Ga direct naar de content

De neoklassieke benadering als exportartikel

Geplaatst als type:
Geschreven door:
Gepubliceerd om: mei 8 1996

De neoklassieke benadering als exportartikel
Aute ur(s ):
Bergeijk, P.A.G. van (auteur)
De auteur is werkzaam b ij het Ministerie van Economische Zaken. Dit artikel is op persoonlijke titel geschreven.
Ve rs che ne n in:
ESB, 81e jaargang, nr. 4057, pagina 431, 8 mei 1996 (datum)
Rubrie k :
Boekbespreking
Tre fw oord(e n):
chili, economische, orde, boekbesprekingen

Wat hebben de Chileense en de Nederlandse ‘marktmafia’ met elkaar gemeen?
In 1973 maakte een militaire junta onder leiding van Generaal Pinochet een bloedig einde aan het socialistische experiment van de
Chileense president Allende. In de nasleep van de staatsgreep nam een kleine elite van in Chicago opgeleide Chileense economen het
roer van de economische politiek over. Het beleid werd gericht op het rigoureus terugdringen van de rol van de overheid in de
Chileense economie, en wordt wel gezien als een voorloper van de politiek van Thatcher.
De goed gedocumenteerde, uiterst leesbare dissertatie waarop Valdés aan de universiteit van Princeton promoveerde, handelt over de
wetenschappelijke vorming die uiteindelijk bepalend was voor de rol die deze elite van ‘Chicago boys’ kon en wilde spelen ten tijde van
het militaire regime.1 Valdés onderzoekt de overdacht van de ‘neoklassieke ideologie’ en bestudeert de rol die technocratische elites
spelen in maatschappelijke moderniseringsprocessen zonder evenwel te vervallen in voor de hand liggende samenzweringstheorieën.
De Chicago boys in Chili
Het uitzonderlijke verhaal van de Chileense Chicago-revolutie begint in het midden van de jaren vijftig toen het Amerikaanse ministerie
voor ontwikkelingshulp een samenwerkingsovereenkomst financierde tussen de University of Chicago en de Universidad Católica de
Chile. Kernpunten van de overeenkomst waren een professionalisering van de economische faculteit van de Universidad Católica en een
reorganisatie van zijn curriculum, een trainingsprogramma voor Chileense studenten in Chicago en een onderzoeksinstituut dat zich
richtte op de neoklassieke analyse van Latijnsamerikaanse problemen.

═══

### OPDRACHT 1:
Ga na of de volgende uitspraken overeenkomen met het fragment over de Chicago boys in Chili: (a) de militaire junta van Pinochet greep de macht in 1973; (b) Valdés promoveerde aan de University of Chicago; (c) de samenwerkingsovereenkomst werd gefinancierd door een Chileens ministerie. Antwoord per uitspraak met ja of nee en citeer de woorden uit het fragment die de doorslag geven.
### OPDRACHT 2:
Hervat het fragment over de Chicago boys in Chili na de laatste zin.
De lijst hierna is niet nodig.

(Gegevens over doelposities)

═══

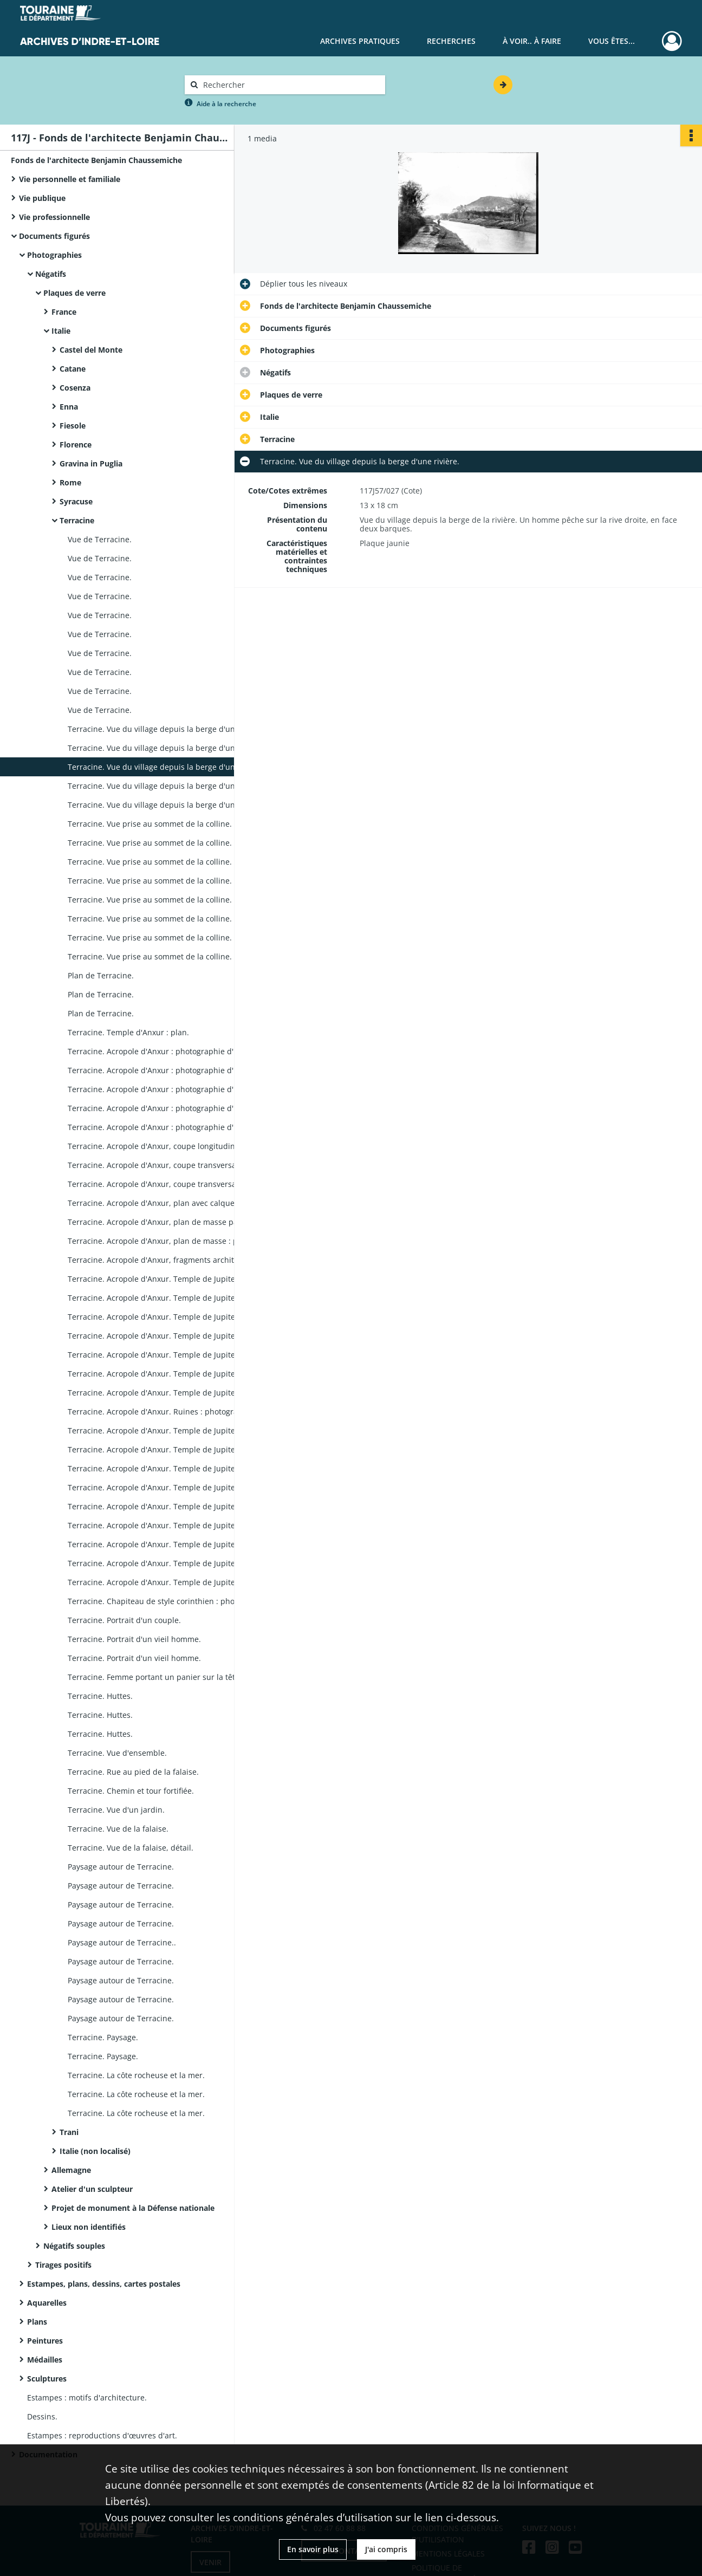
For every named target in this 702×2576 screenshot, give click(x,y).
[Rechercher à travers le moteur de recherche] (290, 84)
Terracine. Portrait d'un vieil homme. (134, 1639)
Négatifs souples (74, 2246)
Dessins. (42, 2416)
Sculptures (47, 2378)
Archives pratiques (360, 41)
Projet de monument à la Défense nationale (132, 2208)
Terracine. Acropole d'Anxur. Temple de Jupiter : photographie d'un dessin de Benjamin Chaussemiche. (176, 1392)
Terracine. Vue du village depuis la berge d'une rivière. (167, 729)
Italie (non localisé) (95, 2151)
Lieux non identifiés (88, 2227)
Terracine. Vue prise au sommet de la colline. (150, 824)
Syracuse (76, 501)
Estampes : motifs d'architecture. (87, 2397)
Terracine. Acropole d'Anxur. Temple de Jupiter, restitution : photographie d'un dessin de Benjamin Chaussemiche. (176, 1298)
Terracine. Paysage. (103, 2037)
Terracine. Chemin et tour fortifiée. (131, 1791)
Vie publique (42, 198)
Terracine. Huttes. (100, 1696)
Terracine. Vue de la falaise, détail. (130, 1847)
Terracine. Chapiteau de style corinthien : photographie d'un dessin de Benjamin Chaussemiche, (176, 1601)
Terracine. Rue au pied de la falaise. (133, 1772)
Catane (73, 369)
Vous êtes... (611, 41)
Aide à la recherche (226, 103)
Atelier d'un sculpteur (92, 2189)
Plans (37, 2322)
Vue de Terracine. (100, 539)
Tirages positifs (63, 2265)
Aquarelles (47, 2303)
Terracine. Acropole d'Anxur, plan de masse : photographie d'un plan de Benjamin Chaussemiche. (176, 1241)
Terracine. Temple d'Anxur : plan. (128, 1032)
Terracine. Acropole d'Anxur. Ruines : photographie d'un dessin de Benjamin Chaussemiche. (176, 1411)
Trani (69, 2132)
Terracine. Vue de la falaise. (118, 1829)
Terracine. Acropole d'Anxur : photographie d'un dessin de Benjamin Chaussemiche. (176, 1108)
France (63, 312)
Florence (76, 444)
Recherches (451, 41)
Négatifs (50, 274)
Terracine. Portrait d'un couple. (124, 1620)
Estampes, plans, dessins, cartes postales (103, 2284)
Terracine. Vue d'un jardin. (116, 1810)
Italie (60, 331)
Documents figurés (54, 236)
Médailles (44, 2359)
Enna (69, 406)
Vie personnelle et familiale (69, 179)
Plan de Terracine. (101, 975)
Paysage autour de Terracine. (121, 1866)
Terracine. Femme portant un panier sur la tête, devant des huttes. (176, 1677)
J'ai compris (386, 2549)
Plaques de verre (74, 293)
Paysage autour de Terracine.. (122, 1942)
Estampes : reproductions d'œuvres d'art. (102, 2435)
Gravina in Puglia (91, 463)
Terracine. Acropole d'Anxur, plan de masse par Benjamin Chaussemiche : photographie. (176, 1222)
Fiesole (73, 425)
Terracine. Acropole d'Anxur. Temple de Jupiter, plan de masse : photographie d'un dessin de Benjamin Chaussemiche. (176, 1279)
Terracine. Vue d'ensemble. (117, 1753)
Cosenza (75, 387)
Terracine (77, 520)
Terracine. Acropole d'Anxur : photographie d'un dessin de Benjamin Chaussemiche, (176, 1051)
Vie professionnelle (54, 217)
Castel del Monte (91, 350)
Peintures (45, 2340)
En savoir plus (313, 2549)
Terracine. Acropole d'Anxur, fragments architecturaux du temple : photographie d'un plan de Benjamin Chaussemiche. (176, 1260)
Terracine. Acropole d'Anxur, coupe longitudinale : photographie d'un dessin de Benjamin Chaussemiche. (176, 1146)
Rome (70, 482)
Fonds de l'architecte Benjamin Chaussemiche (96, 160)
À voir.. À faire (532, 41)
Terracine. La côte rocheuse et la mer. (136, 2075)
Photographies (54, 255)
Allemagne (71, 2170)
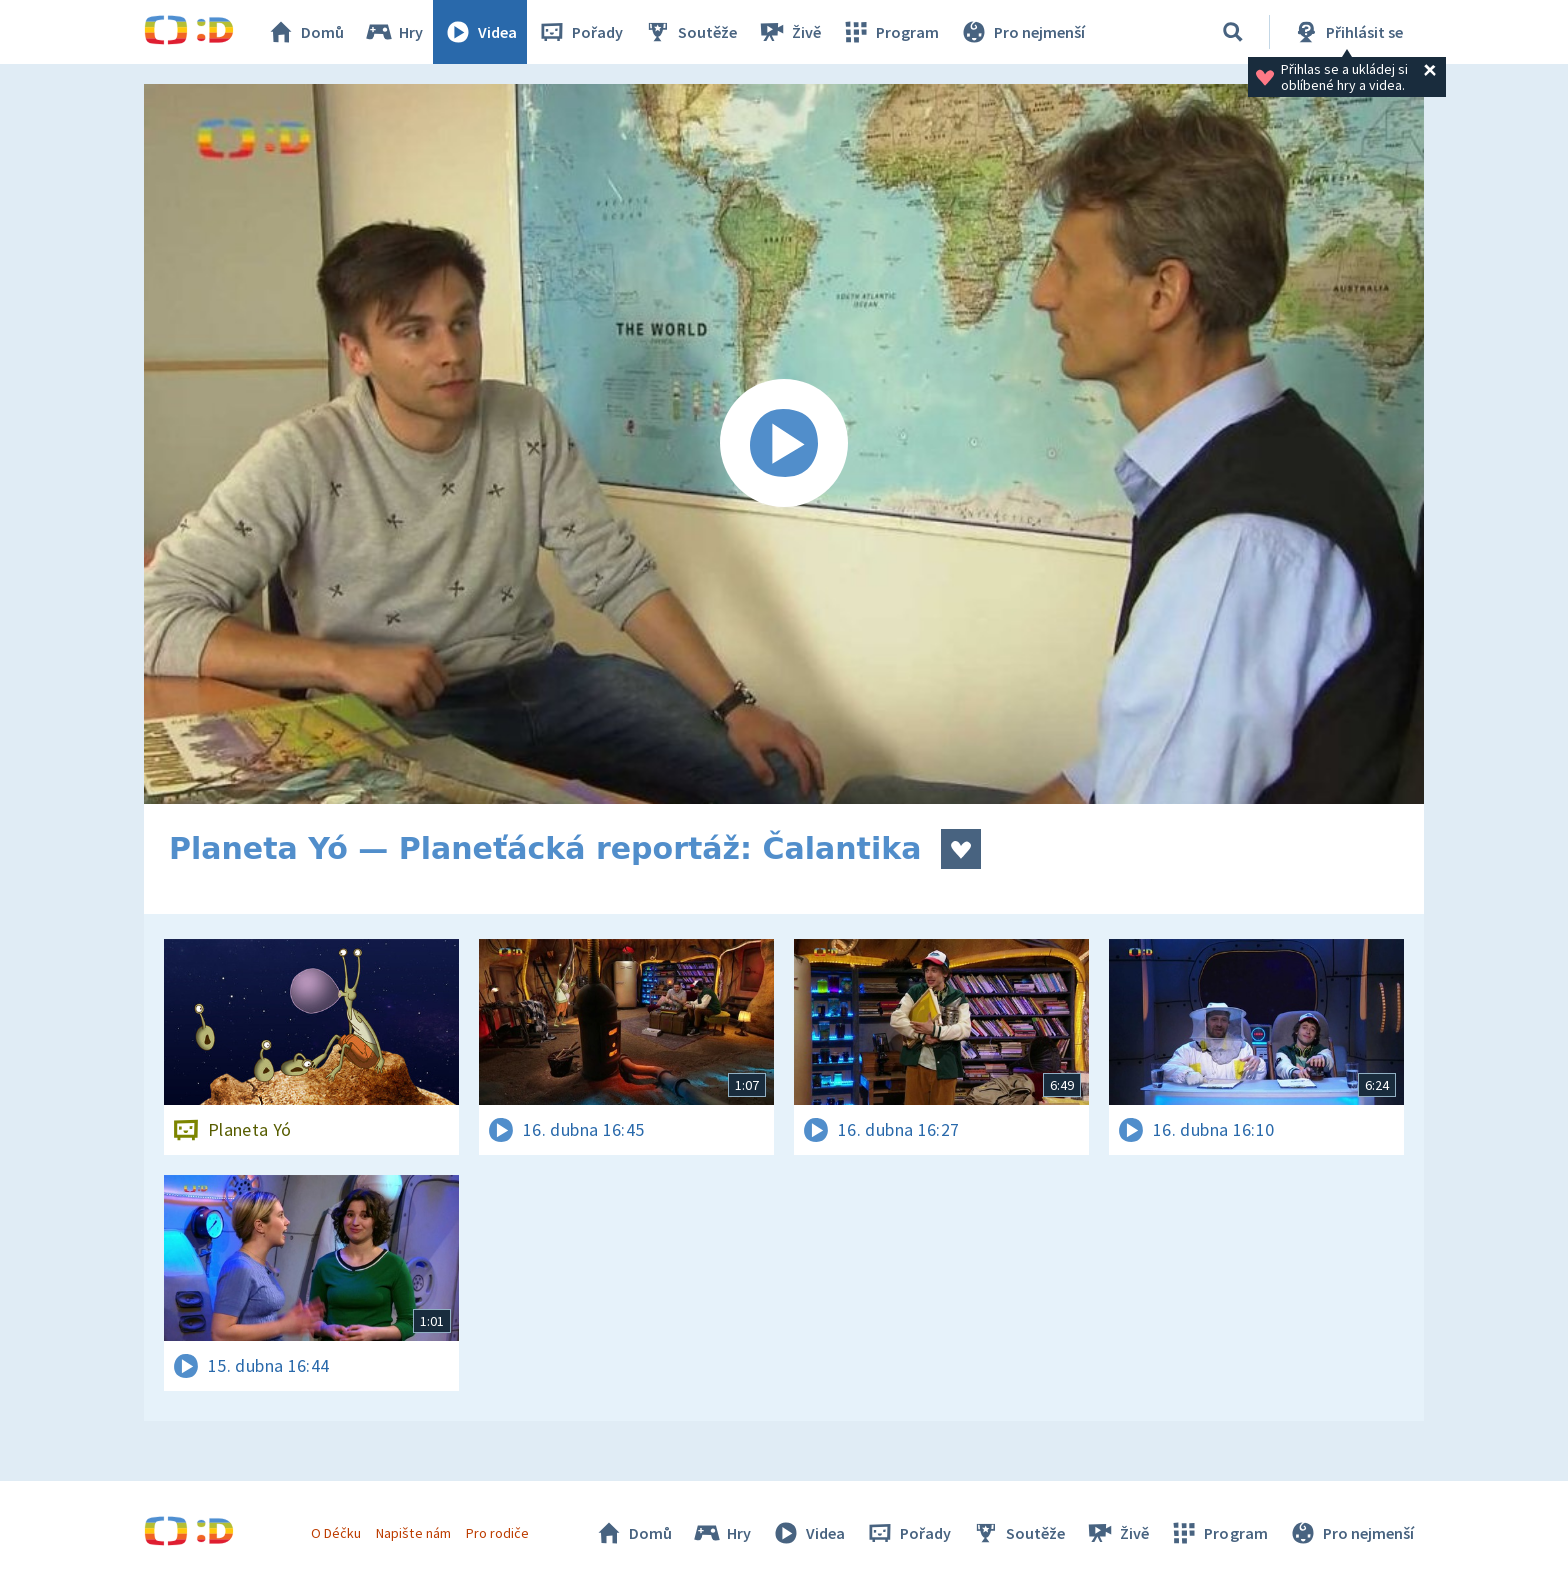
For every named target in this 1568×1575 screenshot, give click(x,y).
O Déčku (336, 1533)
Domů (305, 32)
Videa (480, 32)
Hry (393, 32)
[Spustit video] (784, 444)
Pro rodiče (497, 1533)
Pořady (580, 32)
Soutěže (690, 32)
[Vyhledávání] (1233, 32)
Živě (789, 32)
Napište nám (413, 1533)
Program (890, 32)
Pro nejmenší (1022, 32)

═══

### ANTWOORD 1:
(a) Ja: "In 1973 maakte een militaire junta onder leiding van Generaal Pinochet een bloedig einde aan het socialistische experiment"
(b) Nee: "waarop Valdés aan de universiteit van Princeton promoveerde"
(c) Nee: "toen het Amerikaanse ministerie voor ontwikkelingshulp een samenwerkingsovereenkomst financierde"

### ANTWOORD 2:
Valdés maakt helder dat het project vanaf het eerste moment vooral bedoeld was om een tegenkracht te scheppen tegen de marxistische
en structuralistisch-institutionele invalshoeken die de Latijnsamerikaanse economiebeoefening domineerden. Het paradigma dat door de
Chicago School wordt uitgedragen, is zeer geschikt voor een dergelijke vorm van economisch imperialisme. De èchte Chicago-econoom
denkt en werkt immers louter op basis van neoklassieke uitgangspunten, stelt de feitelijke en de ideale markt aan elkaar gelijk, verdedigt
de individualistische markteconomie op morele en pragmatische gronden en past de economische analyse op alle aspecten van het leven
toe. In feite is er slechts plaats voor één theorie: de juiste, en die is in Chicago ontwikkeld.
Het uitwisselingsprogramma van Chileense studenten was de spil waarom de overdracht van het neoklassieke gedachtengoed draaide.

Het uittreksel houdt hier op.